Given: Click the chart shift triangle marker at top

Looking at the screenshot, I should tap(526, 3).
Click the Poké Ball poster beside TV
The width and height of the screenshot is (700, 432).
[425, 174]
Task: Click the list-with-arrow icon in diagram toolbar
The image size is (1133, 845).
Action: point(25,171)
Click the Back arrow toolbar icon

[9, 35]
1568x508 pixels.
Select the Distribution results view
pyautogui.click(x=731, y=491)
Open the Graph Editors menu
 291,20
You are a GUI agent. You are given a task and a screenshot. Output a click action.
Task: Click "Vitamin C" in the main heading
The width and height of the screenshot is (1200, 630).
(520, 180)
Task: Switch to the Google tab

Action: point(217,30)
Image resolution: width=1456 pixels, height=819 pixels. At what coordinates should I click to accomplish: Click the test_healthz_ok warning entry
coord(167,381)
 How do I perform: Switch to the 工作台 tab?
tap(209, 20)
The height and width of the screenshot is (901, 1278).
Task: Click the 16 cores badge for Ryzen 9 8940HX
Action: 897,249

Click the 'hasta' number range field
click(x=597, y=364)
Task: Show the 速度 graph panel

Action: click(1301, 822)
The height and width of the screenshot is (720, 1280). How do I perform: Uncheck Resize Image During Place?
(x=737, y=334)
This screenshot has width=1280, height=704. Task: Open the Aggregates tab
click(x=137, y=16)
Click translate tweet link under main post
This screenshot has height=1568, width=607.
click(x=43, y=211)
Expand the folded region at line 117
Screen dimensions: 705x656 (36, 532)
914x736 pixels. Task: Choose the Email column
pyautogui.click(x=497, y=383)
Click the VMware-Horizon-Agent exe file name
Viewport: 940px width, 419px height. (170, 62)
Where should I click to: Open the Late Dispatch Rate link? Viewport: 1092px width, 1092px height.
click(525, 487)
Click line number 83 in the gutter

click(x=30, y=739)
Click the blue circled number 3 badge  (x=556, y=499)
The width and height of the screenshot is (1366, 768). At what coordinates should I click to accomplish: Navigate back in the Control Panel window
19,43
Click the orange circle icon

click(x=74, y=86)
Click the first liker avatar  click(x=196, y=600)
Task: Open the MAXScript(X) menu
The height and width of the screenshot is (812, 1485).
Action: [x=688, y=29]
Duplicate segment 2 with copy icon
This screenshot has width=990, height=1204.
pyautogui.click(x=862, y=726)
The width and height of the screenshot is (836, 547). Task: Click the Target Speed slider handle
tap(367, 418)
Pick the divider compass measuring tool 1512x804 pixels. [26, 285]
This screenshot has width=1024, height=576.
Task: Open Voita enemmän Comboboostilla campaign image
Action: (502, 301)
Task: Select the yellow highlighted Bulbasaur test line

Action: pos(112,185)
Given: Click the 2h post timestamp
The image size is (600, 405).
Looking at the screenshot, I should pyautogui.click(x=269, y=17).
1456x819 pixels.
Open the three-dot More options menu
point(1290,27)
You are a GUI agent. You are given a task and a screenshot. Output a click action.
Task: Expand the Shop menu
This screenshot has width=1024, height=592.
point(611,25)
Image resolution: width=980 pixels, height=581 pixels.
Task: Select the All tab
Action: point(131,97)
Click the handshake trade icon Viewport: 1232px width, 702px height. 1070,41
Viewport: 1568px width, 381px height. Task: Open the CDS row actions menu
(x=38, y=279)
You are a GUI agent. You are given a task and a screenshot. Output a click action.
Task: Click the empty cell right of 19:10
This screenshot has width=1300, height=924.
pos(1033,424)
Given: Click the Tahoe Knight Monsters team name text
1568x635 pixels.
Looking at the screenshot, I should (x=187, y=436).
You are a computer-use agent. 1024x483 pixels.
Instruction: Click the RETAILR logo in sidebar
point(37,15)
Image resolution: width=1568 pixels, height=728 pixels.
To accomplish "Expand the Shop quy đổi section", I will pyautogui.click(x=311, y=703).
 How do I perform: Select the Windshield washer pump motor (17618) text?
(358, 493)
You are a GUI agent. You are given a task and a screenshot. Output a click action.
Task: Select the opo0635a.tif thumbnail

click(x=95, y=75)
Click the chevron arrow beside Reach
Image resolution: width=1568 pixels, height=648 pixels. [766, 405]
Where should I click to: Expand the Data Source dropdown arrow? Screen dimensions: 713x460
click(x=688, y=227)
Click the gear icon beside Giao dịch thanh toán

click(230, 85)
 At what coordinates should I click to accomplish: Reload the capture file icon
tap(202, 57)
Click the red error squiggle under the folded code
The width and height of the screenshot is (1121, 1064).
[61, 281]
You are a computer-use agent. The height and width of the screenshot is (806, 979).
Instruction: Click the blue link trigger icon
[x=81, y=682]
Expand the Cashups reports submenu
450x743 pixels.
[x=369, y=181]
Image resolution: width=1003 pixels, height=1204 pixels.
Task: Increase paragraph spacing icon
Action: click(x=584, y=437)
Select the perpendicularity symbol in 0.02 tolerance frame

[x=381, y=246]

---

TASK REQUIREMENTS: The entire listing must be repeated without a single change.

EXERCISE SOLUTION:
Given: Click the chart shift triangle marker at top

Looking at the screenshot, I should tap(526, 3).
Click the Poké Ball poster beside TV
The width and height of the screenshot is (700, 432).
[425, 174]
Task: Click the list-with-arrow icon in diagram toolbar
The image size is (1133, 845).
Action: point(25,171)
Click the Back arrow toolbar icon

[9, 35]
1568x508 pixels.
Select the Distribution results view
pyautogui.click(x=731, y=491)
Open the Graph Editors menu
 291,20
You are a GUI agent. You are given a task and a screenshot. Output a click action.
Task: Click "Vitamin C" in the main heading
The width and height of the screenshot is (1200, 630).
(520, 180)
Task: Switch to the Google tab

Action: point(217,30)
Image resolution: width=1456 pixels, height=819 pixels. At what coordinates should I click to accomplish: Click the test_healthz_ok warning entry
coord(167,381)
 How do I perform: Switch to the 工作台 tab?
tap(209, 20)
The height and width of the screenshot is (901, 1278).
Task: Click the 16 cores badge for Ryzen 9 8940HX
Action: 897,249

Click the 'hasta' number range field
click(x=597, y=364)
Task: Show the 速度 graph panel

Action: click(1301, 822)
The height and width of the screenshot is (720, 1280). How do I perform: Uncheck Resize Image During Place?
(x=737, y=334)
This screenshot has width=1280, height=704. Task: Open the Aggregates tab
click(x=137, y=16)
Click translate tweet link under main post
This screenshot has height=1568, width=607.
click(x=43, y=211)
Expand the folded region at line 117
Screen dimensions: 705x656 (36, 532)
914x736 pixels. Task: Choose the Email column
pyautogui.click(x=497, y=383)
Click the VMware-Horizon-Agent exe file name
Viewport: 940px width, 419px height. (170, 62)
Where should I click to: Open the Late Dispatch Rate link? Viewport: 1092px width, 1092px height.
click(525, 487)
Click line number 83 in the gutter

click(x=30, y=739)
Click the blue circled number 3 badge  (x=556, y=499)
The width and height of the screenshot is (1366, 768). At what coordinates should I click to accomplish: Navigate back in the Control Panel window
19,43
Click the orange circle icon

click(x=74, y=86)
Click the first liker avatar  click(x=196, y=600)
Task: Open the MAXScript(X) menu
The height and width of the screenshot is (812, 1485).
Action: [x=688, y=29]
Duplicate segment 2 with copy icon
This screenshot has width=990, height=1204.
pyautogui.click(x=862, y=726)
The width and height of the screenshot is (836, 547). Task: Click the Target Speed slider handle
tap(367, 418)
Pick the divider compass measuring tool 1512x804 pixels. [26, 285]
This screenshot has width=1024, height=576.
Task: Open Voita enemmän Comboboostilla campaign image
Action: (502, 301)
Task: Select the yellow highlighted Bulbasaur test line

Action: pos(112,185)
Given: Click the 2h post timestamp
The image size is (600, 405).
Looking at the screenshot, I should pyautogui.click(x=269, y=17).
1456x819 pixels.
Open the three-dot More options menu
point(1290,27)
You are a GUI agent. You are given a task and a screenshot. Output a click action.
Task: Expand the Shop menu
This screenshot has width=1024, height=592.
point(611,25)
Image resolution: width=980 pixels, height=581 pixels.
Task: Select the All tab
Action: point(131,97)
Click the handshake trade icon Viewport: 1232px width, 702px height. 1070,41
Viewport: 1568px width, 381px height. Task: Open the CDS row actions menu
(x=38, y=279)
You are a GUI agent. You are given a task and a screenshot. Output a click action.
Task: Click the empty cell right of 19:10
This screenshot has width=1300, height=924.
pos(1033,424)
Given: Click the Tahoe Knight Monsters team name text
1568x635 pixels.
Looking at the screenshot, I should (x=187, y=436).
You are a computer-use agent. 1024x483 pixels.
Instruction: Click the RETAILR logo in sidebar
point(37,15)
Image resolution: width=1568 pixels, height=728 pixels.
To accomplish "Expand the Shop quy đổi section", I will pyautogui.click(x=311, y=703).
 How do I perform: Select the Windshield washer pump motor (17618) text?
(358, 493)
You are a GUI agent. You are given a task and a screenshot. Output a click action.
Task: Select the opo0635a.tif thumbnail

click(x=95, y=75)
Click the chevron arrow beside Reach
Image resolution: width=1568 pixels, height=648 pixels. [766, 405]
Where should I click to: Expand the Data Source dropdown arrow? Screen dimensions: 713x460
click(x=688, y=227)
Click the gear icon beside Giao dịch thanh toán

click(230, 85)
 At what coordinates should I click to accomplish: Reload the capture file icon
tap(202, 57)
Click the red error squiggle under the folded code
The width and height of the screenshot is (1121, 1064).
[61, 281]
You are a computer-use agent. The height and width of the screenshot is (806, 979).
Instruction: Click the blue link trigger icon
[x=81, y=682]
Expand the Cashups reports submenu
450x743 pixels.
[x=369, y=181]
Image resolution: width=1003 pixels, height=1204 pixels.
Task: Increase paragraph spacing icon
Action: click(x=584, y=437)
Select the perpendicularity symbol in 0.02 tolerance frame

[x=381, y=246]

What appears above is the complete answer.